My comparison is a little unfair, and I’m not against mice and pointing devices generally. There are times I use my trackball instead of typing, and times I swap my trackball for a mouse. Different tools are better or worse for different tasks (or subtasks, or variations on tasks, ...), and different people have different levels of expertise and enjoyment using different tools.

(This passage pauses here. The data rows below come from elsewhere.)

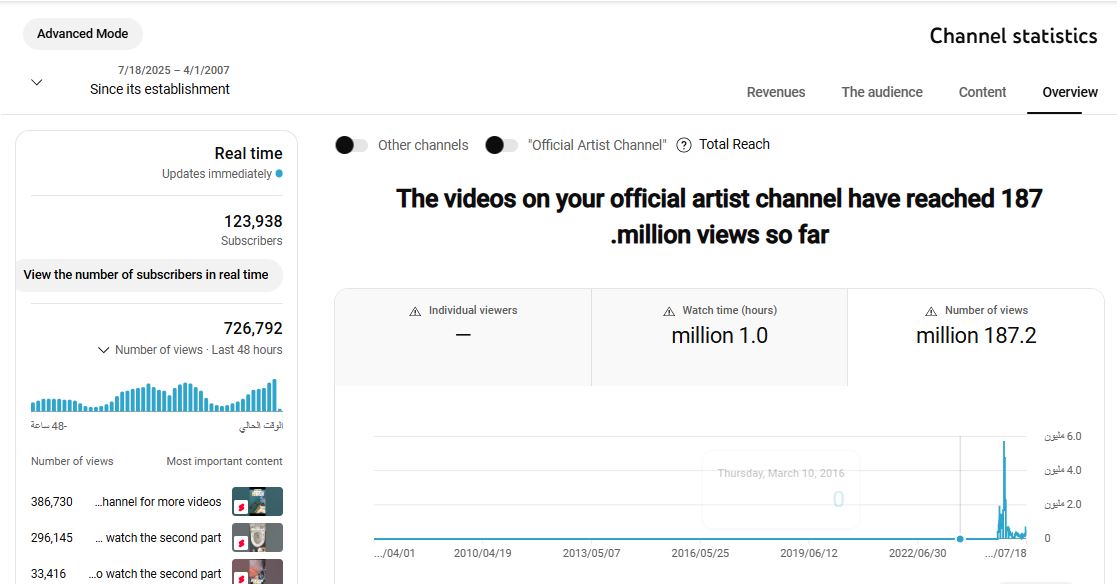Click warning icon beside Number of views
The width and height of the screenshot is (1117, 584).
pos(931,311)
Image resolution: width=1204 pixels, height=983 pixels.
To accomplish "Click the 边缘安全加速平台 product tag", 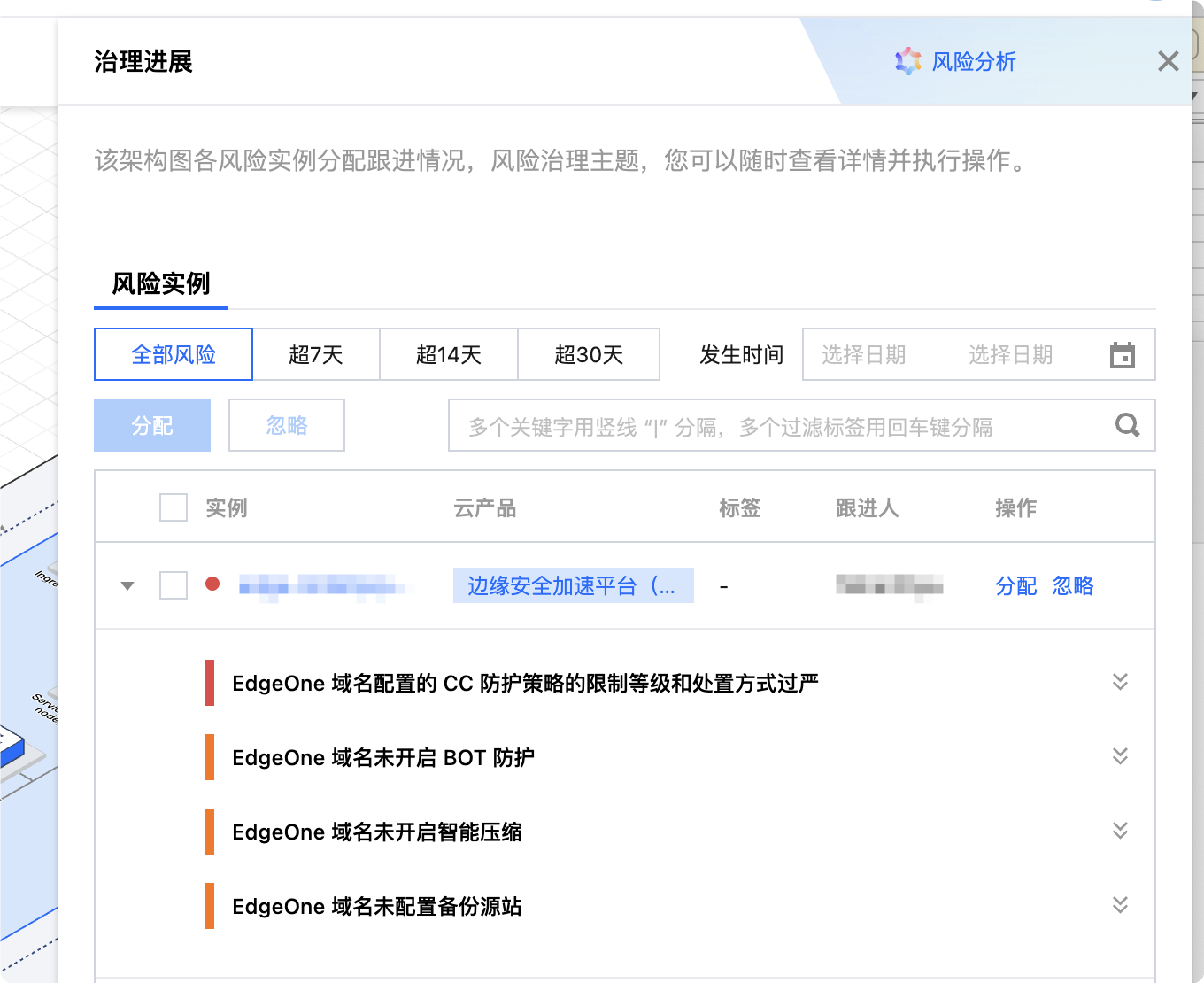I will pos(573,585).
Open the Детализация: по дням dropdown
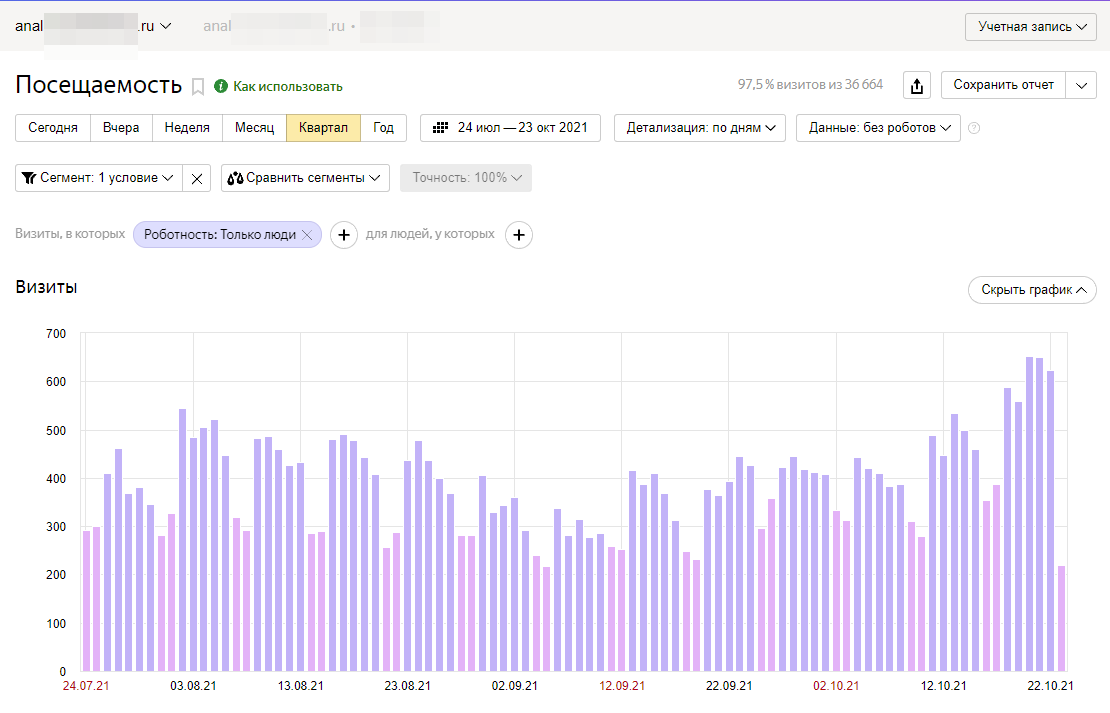 (699, 128)
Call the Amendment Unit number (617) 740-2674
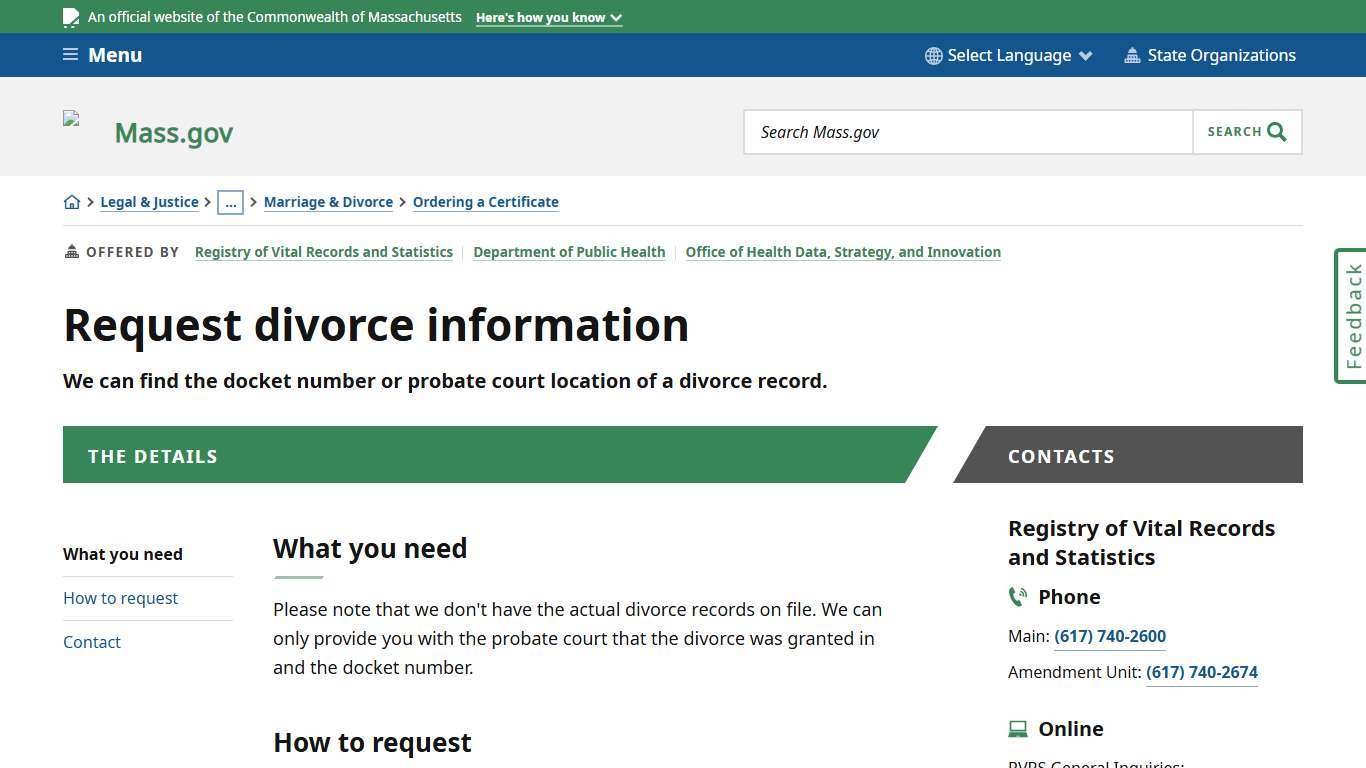 coord(1202,672)
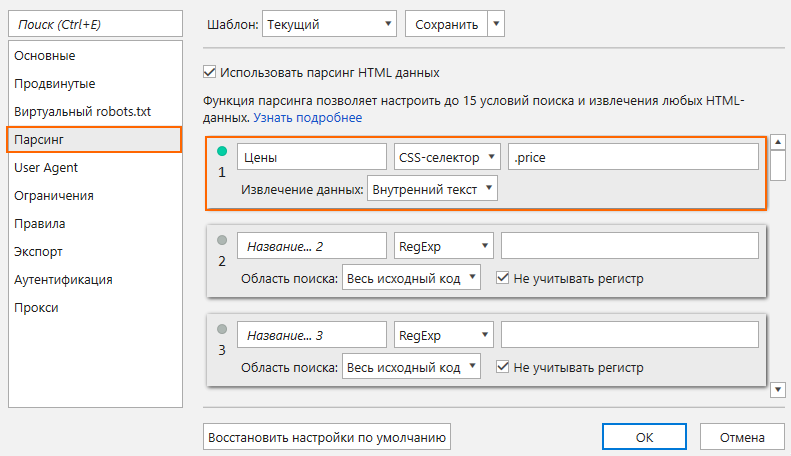Click the scroll down arrow in rules list
This screenshot has width=791, height=456.
(777, 388)
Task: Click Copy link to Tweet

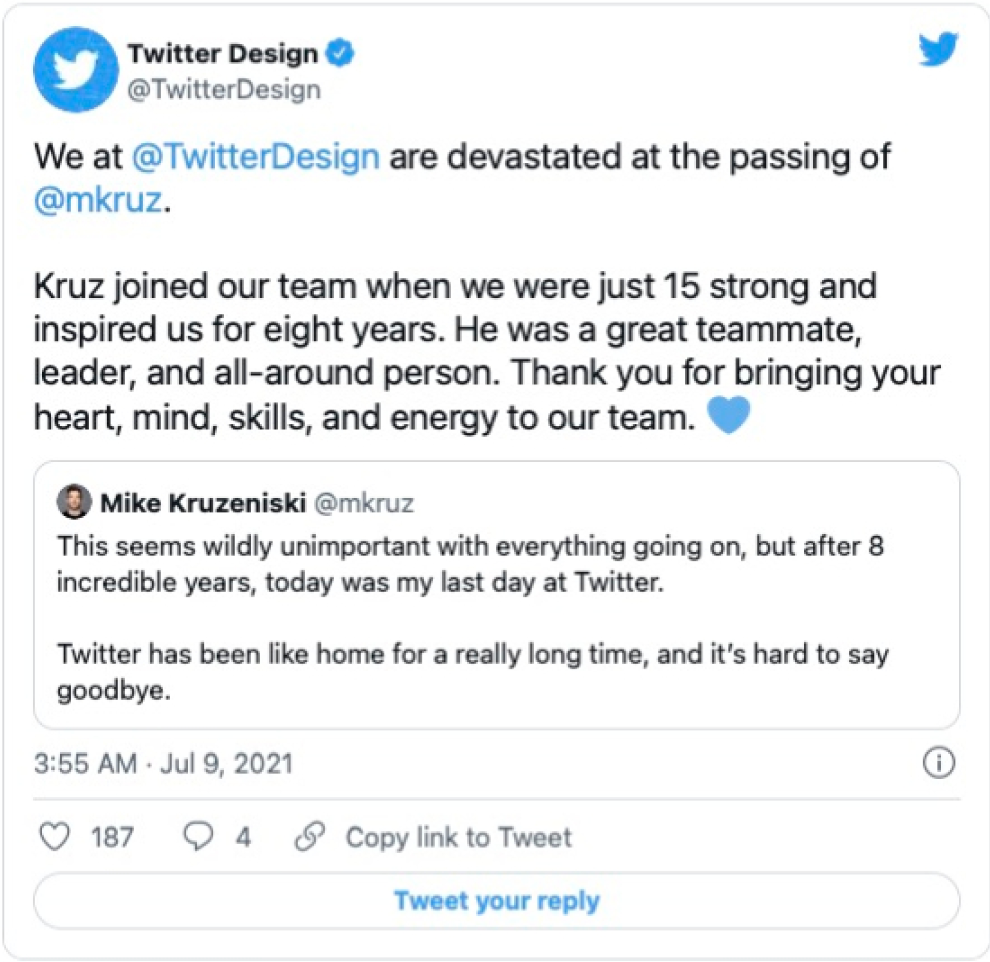Action: (x=458, y=837)
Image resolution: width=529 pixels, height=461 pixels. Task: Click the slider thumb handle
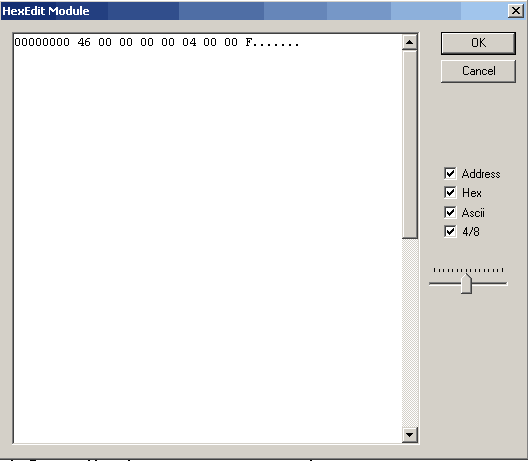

And I guess I’m just saying, “Please don’t write software that requires a mouse-centric workflow.”
6 Pre-parting pot shots
All in good fun! Emacs is hardly the last word in text editing, even if it’s clearly the best choice today.
7 A conclusion
Plan 9 is often touted as an operating system that is “more Unix than Unix”. This is basically because it pushes harder on the idea that “everything is a file”, making the file system more flexible, more programmable, and more integrated into the way programs work. Other than these few details, Plan 9 basically embodies the same ideas (with their limitations and weaknesses) as Unix. It’s still ultimately a “worse is better” design, and is nowhere near the revolution you could imagine with a modern Lisp machine. But its three big technical ideas outlined here constitute a huge upgrade over traditional Unix, and I would love to see them embraced more by popular operating systems and software.
Nevermind how much I would also like to see the more revolutionary ideas from even earlier systems like Lisp Machines and Smalltalk Machines.
8 P.S. Did I miss anything?
I’m always looking to understand interesting ideas in operating systems better. If I missed important ideas from Plan 9 or got things wrong, let me know. For example, I still haven’t gotten around to learning what SREs (structured regular expressions) from SAM and ACME are, but they sound like they might be a good idea I’ll want in Emacs some day. There are probably other things I didn’t notice or glossed over, as well.